--- Source document ---
Christopher Knowles, "In a Word" installation view, 2017, Contemporary Art Museum Houston

Continuing through March 25, 2018

Christopher Knowles’ work is part naive, part outsider art. This major retrospective includes paintings, sculptures, recorded readings, music, poems and even drawings created with a typewriter. The most impressive work, however, is the recreated set of one of the artist’s performance pieces, “The Sundance Kid is Beautiful.” Newspapers blanket the walls, floor and ceiling of a large section of the gallery. A few folding chairs covered in newsprint are randomly placed in the space, along with several large painted cones, vintage wind-up alarm clocks and cassette players. This was the setting for an hour-long solo performance during which Knowles moved about the space reciting short texts, some of which were from his libretto for Robert Wilson and Phillip Glass’s “Einstein on the Beach.” Now 58, Knowles owes his career as an artist to Wilson, an esteemed theater director and sculptor who discovered the young man when he was 15 years old. Knowles had been diagnosed as autistic and did not learn to speak until age 12. A friend of his family gave Wilson a cassette tape of an poem that the young man had written and recorded. Wilson was intrigued and took Knowles under his wing, introducing him to the public in 1973 as a performer in “The Life and Times of Joseph Stalin” at the Brooklyn Academy of Music. The two worked together on theatrical pieces for the next 14 years.
--- Data segment ---
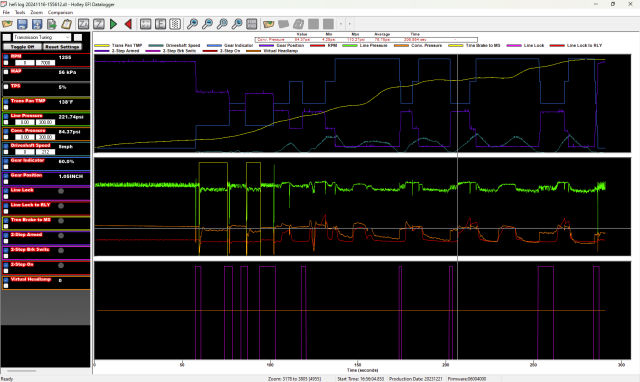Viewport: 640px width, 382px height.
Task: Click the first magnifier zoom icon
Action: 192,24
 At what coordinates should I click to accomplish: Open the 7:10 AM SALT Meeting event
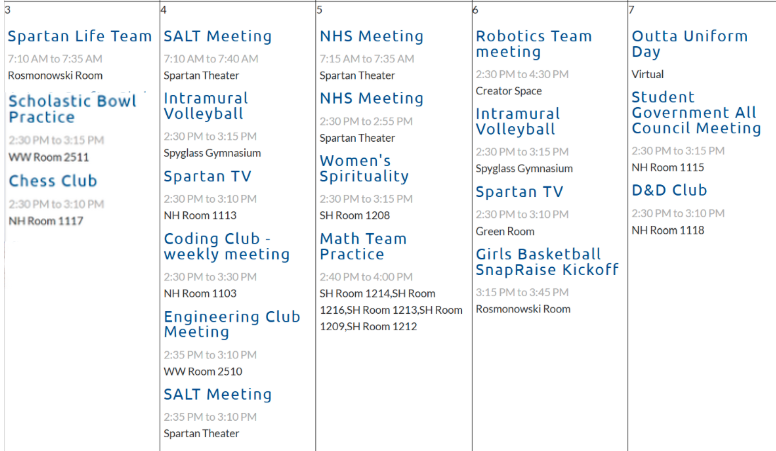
---
To do -
1: Answer these from the passage about Christopher Knowles:
(a) Through what date does the exhibition continue?
(b) At what age did Knowles learn to speak?
(c) At which venue was Knowles introduced to the public in 1973?
2: Render this sentence from the passage about Christopher Knowles in Spanish: "Newspapers blanket the walls, floor and ceiling of a large section of the gallery."
3: Pick up the passage about Christopher Knowles after its last sentence and write the next paragraph.

Responses to the exercise -
1:
(a) March 25, 2018
(b) 12
(c) The Brooklyn Academy of Music

2: Los periódicos cubren las paredes, el piso y el techo de una gran sección de la galería.

3:
Knowles makes sense of his world through repetitive patterns and the measuring of time. Clocks and calendars are omnipresent. He uses mainly common materials such as paper, markers, paint and ink. The typewriter drawings include lists of popular songs on a certain day in 1967, reimagined song lyrics, and images of alarm clocks, cars, figures, buildings and abstract patterns. Using just the letter “C” and typing in both red and black ink, he is able to visualize the end results before he starts typing. Like the work of many naïve artists, Knowles’ paintings and drawings have a childlike simplicity and flatness, as he has no interest in or knowledge of perspective. All share an interest in language, both spoken and written. Music and repetition played a major role in Knowles learning how to speak, and music, the passage of time, and the routines of daily life continue to inform his work. This is an idiosyncratic exhibition that provides a fascinating glimpse into the intricate workings of the artist’s mind.